>> begin Given passage
This volume is based on Michael Kidger's short course for SPIE entitled "Fundamental Optical Design." It reviews basic geometrical optics and third-order aberration theory, using the nomenclature and sign conventions of the Optical Design Group at Imperial College in the 1960s given in W.T. Welford's book, Aberrations of Optical Systems (Adam Hilger, 1986).

Michael's courses for SPIE were abbreviated forms of workshops that he taught for Kidger Optics. In these short courses, Michael concentrated on the application of this theory to the design of a variety of simple optical systems, with students spending about half of the course time working on these lenses with Michael's optical design code, SIGMA, under his supervision. This book attempts to re-create, for the reader, the teaching style and practical work that made these courses so popular with students all around the world. The design examples include prescriptions and aberration data generated by SIGMA, although the interested reader will find sufficient data to further explore the designs with any available optical design software.

With the advent of the PC in the 1980s, such software has become much more accessible to engineers and scientists without formal training in optics. Michael's short courses were aimed at such newcomers to what can seem, at first, a very daunting field. He always emphasized the need to understand why a particular lens works (or, more commonly, does not work!), rather than to blindly hope that the optimization code will find a miraculous, practical solution. In fact, the earlier Imperial College courses on optical design did not encourage access to an optimization program (in the 1960s and 1970s, residing on mainframe computers) until well after the student had a thorough understanding of geometrical optics and third-order aberration theory. This more academic approach, as part of a master's course in applied optics, encouraged a certain intangible "feel" for the subject that had the potential to develop into a more intuitive approach as experience was gained with a wider variety of optical systems, some of which might be novel or innovative.
>> end Given passage
>> begin Information shown
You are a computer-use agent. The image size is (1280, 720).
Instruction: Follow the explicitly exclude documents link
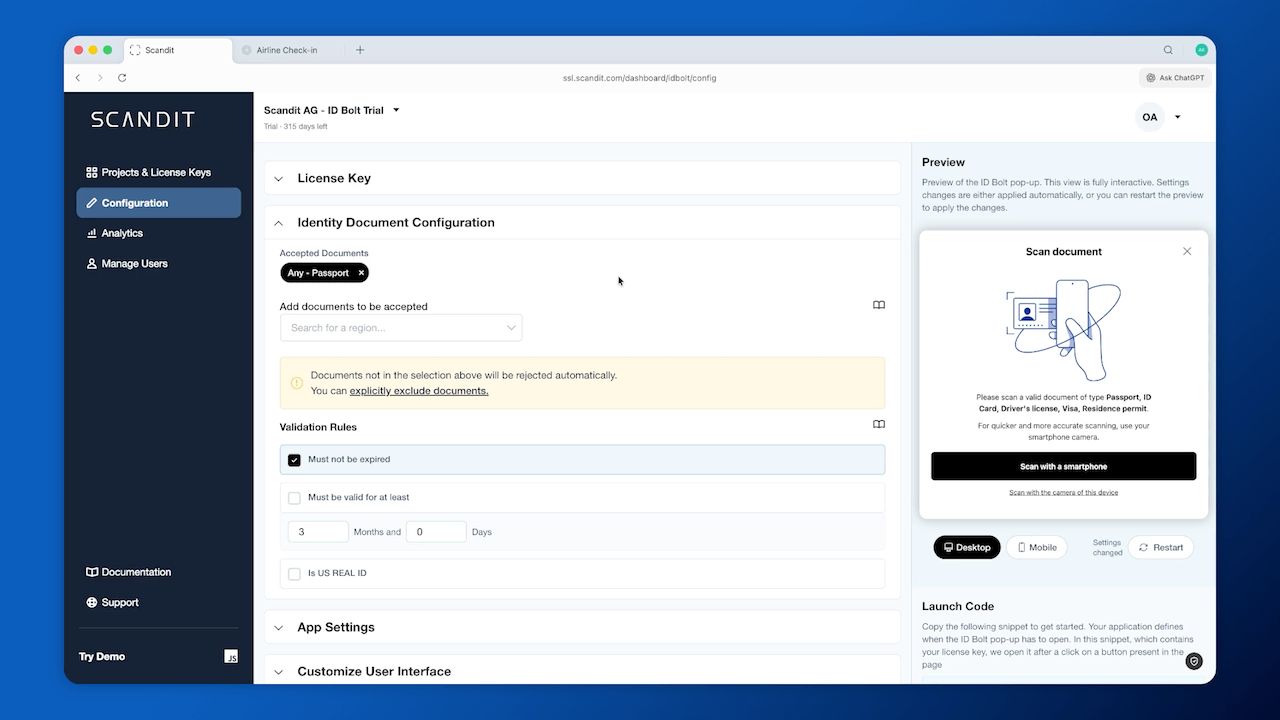pyautogui.click(x=419, y=391)
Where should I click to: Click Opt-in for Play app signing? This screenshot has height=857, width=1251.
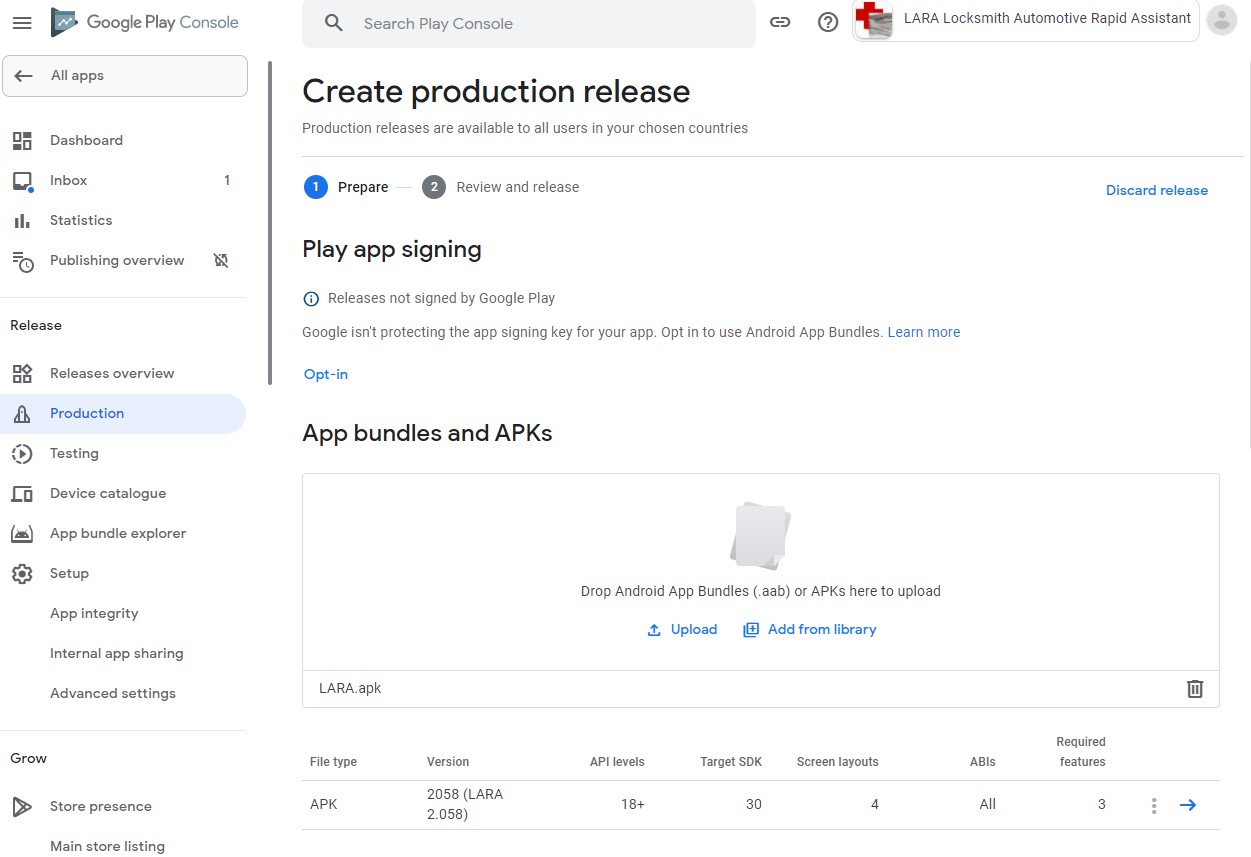coord(326,374)
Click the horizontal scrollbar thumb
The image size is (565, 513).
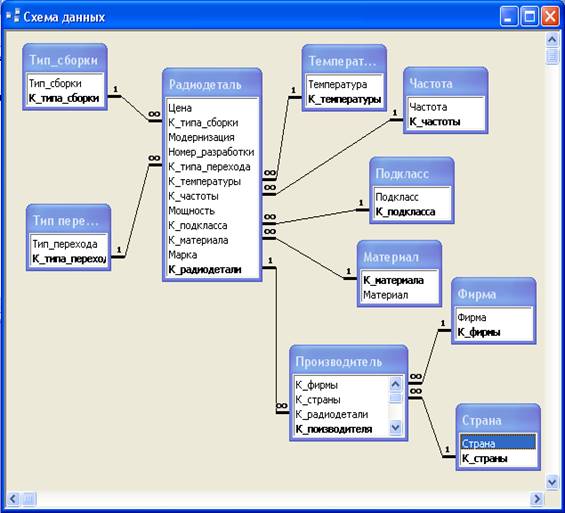[29, 499]
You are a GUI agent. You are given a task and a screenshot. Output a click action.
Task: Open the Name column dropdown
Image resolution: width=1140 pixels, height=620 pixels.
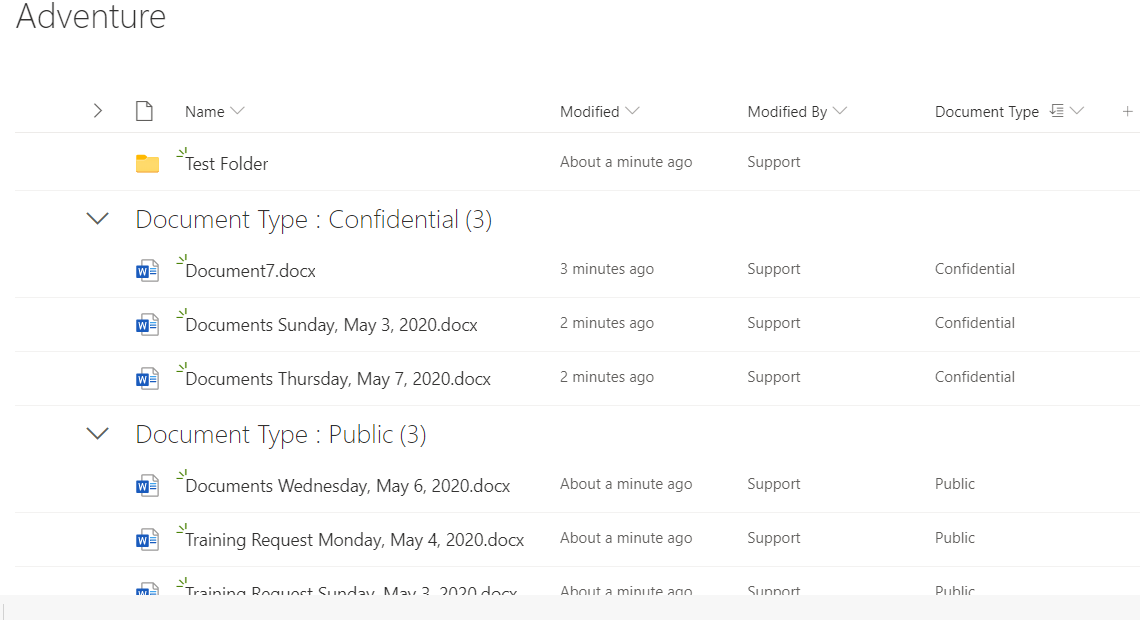click(x=237, y=111)
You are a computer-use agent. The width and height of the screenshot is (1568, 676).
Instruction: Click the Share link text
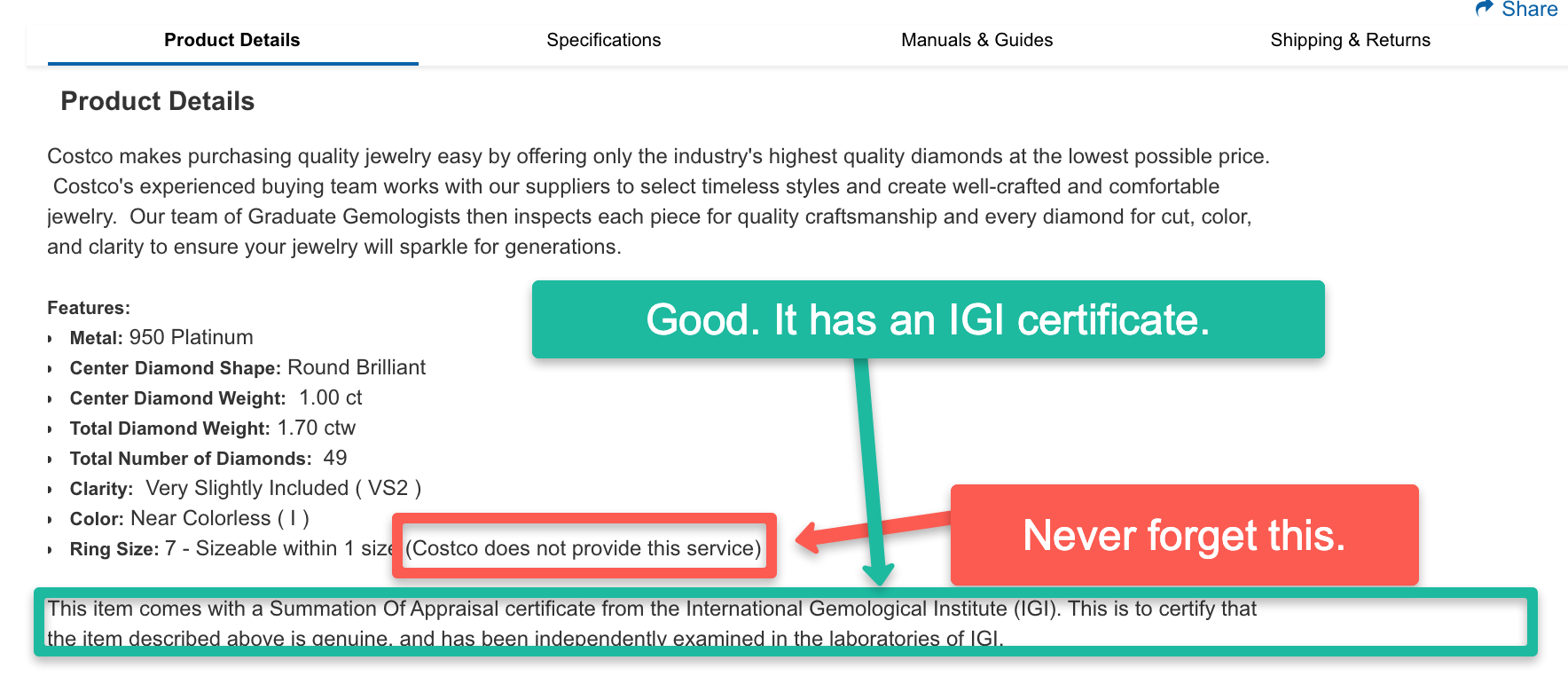(x=1529, y=10)
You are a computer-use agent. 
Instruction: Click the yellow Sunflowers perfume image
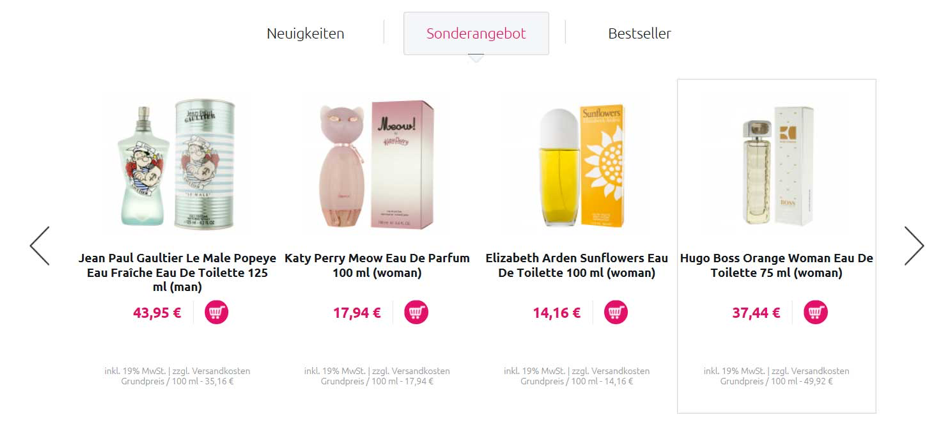point(577,164)
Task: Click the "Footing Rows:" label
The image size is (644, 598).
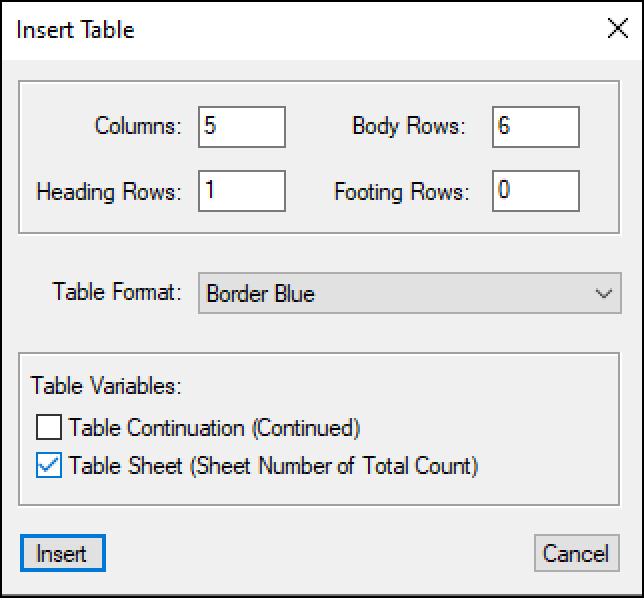Action: (401, 191)
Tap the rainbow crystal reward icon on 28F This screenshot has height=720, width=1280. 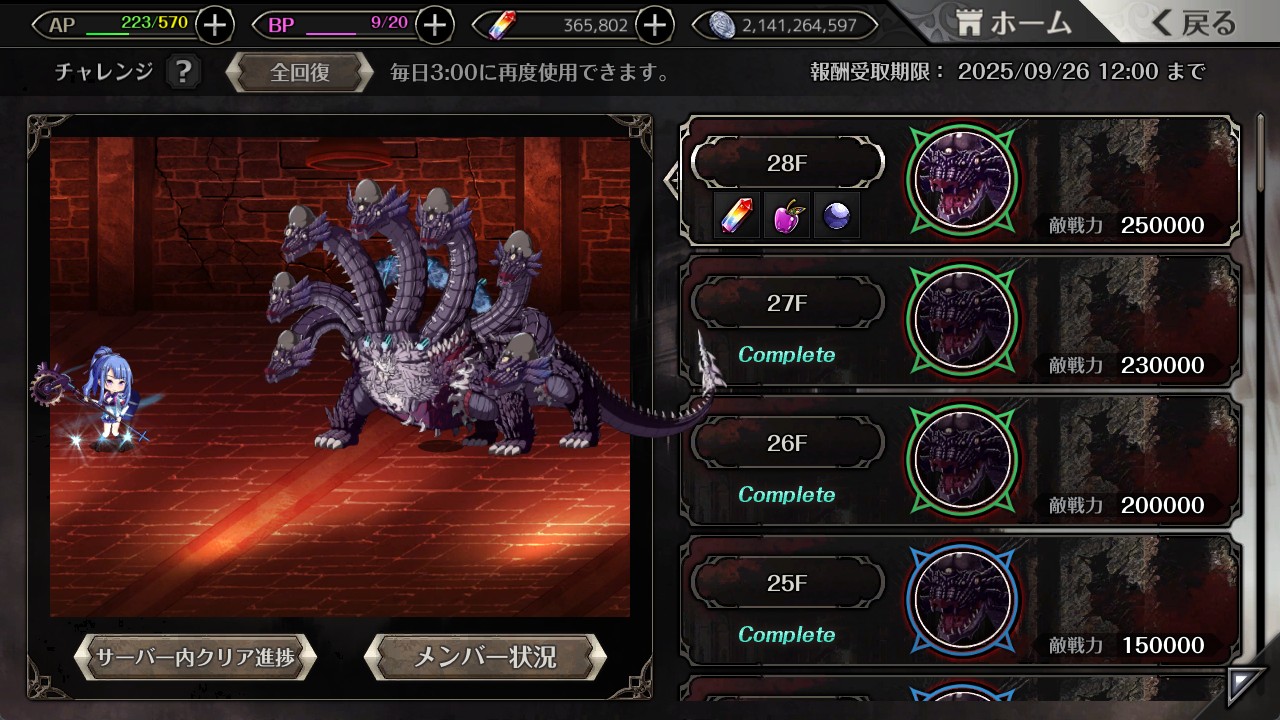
>> end Information shown
■ **Your tasks**:
• A. Print the section of the optical design passage that starts with "Michael's courses for" and goes on through "optical design software.".
• B. In the optical design passage, what optical design code did students use while working on lenses during the short courses?

■ **Expected outputs**:
• A.
Michael's courses for SPIE were abbreviated forms of workshops that he taught for Kidger Optics. In these short courses, Michael concentrated on the application of this theory to the design of a variety of simple optical systems, with students spending about half of the course time working on these lenses with Michael's optical design code, SIGMA, under his supervision. This book attempts to re-create, for the reader, the teaching style and practical work that made these courses so popular with students all around the world. The design examples include prescriptions and aberration data generated by SIGMA, although the interested reader will find sufficient data to further explore the designs with any available optical design software.

• B. SIGMA, Michael's optical design code.